Para ele, a Applied MSCHF é ao mesmo tempo uma jogada estratégica e uma necessidade criativa, uma forma de equilibrar os negócios com a ousadia e a imprevisibilidade que sempre foram a marca do grupo.
A Applied MSCHF é ao mesmo tempo uma jogada estratégica e uma necessidade criativa
“Hoje vejo muito valor em não seguir essa obsessão pela efemeridade”, afirma. “Foi algo importante que marcou nossa atuação nos últimos cinco anos. Mas agora todos estão correndo atrás de seus 15 segundos de fama, e esse tempo de atenção só diminui. É uma corrida que apenas leva ao fundo do poço. Por isso, acredito que este é o momento certo para pensar em coisas mais permanentes. É isso que vai definir nossa prática artística daqui para frente: menos lançamentos-relâmpago a cada duas semanas e mais experiências de grande impacto.”
A MSCHF nunca enxergou a viralidade como um fim em si. Sempre foi um meio para criar ciclos de feedback com fãs e consumidores, que deram novos sentidos a projetos muitas vezes provocativos.
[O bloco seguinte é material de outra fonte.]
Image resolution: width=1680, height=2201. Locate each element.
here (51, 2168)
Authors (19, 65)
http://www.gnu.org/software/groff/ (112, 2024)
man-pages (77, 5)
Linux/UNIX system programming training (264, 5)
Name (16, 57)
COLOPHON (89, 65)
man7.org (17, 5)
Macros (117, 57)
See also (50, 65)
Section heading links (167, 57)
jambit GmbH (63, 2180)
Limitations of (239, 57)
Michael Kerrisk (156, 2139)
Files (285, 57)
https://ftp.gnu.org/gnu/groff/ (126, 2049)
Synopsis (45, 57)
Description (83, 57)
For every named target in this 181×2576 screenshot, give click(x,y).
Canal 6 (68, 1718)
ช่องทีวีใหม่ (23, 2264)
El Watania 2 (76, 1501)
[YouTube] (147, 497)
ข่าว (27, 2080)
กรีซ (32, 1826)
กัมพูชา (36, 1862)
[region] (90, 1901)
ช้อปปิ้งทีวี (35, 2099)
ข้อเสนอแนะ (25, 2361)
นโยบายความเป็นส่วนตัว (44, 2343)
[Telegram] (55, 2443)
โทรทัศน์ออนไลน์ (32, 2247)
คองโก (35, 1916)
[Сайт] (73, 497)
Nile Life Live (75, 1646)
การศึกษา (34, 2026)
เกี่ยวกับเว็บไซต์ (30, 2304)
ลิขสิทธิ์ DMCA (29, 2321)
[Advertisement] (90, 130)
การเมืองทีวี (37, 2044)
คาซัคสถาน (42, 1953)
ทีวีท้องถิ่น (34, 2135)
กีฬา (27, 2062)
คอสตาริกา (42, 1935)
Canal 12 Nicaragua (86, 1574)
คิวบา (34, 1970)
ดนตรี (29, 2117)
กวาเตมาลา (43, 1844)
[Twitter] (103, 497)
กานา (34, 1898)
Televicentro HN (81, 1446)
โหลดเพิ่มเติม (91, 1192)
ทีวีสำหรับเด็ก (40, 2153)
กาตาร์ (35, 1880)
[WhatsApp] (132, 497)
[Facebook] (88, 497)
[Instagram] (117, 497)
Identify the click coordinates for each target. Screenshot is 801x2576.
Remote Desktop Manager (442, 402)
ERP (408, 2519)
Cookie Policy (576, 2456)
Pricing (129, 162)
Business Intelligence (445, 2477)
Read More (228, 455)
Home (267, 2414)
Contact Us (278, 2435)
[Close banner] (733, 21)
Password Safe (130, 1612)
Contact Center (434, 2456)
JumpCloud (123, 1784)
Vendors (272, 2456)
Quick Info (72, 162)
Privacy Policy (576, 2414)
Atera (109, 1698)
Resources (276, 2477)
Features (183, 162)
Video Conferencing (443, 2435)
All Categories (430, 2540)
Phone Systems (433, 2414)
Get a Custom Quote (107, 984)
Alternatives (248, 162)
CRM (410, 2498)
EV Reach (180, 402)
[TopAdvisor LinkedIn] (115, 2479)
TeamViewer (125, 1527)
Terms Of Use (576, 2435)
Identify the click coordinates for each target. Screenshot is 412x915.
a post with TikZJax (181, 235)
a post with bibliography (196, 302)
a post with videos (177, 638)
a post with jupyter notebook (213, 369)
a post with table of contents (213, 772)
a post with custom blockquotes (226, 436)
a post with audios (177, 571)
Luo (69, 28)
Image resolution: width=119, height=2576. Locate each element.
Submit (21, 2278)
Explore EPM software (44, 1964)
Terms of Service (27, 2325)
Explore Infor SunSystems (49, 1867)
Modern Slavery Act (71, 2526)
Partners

Wiesner chegou a definir o grupo como um “coletivo de arte performática mediada digitalmente”, sempre se perguntando: “cada participante torna o projeto melhor?”.
Hoje, no entanto, o grupo atua em uma cultura que ele próprio ajudou a moldar – um cenário em que as próprias marcas lançam colaborações absurdas em série como parte de suas estratégias de marketing.
Não resta dúvida: a MSCHF não quer ser a única a brincar com o efêmero. Seus criativos querem continuar extrapolando limites. E, se tudo der certo, a Applied MSCHF pode se tornar a base para os trabalhos mais ousados e impactantes de toda a história do coletivo.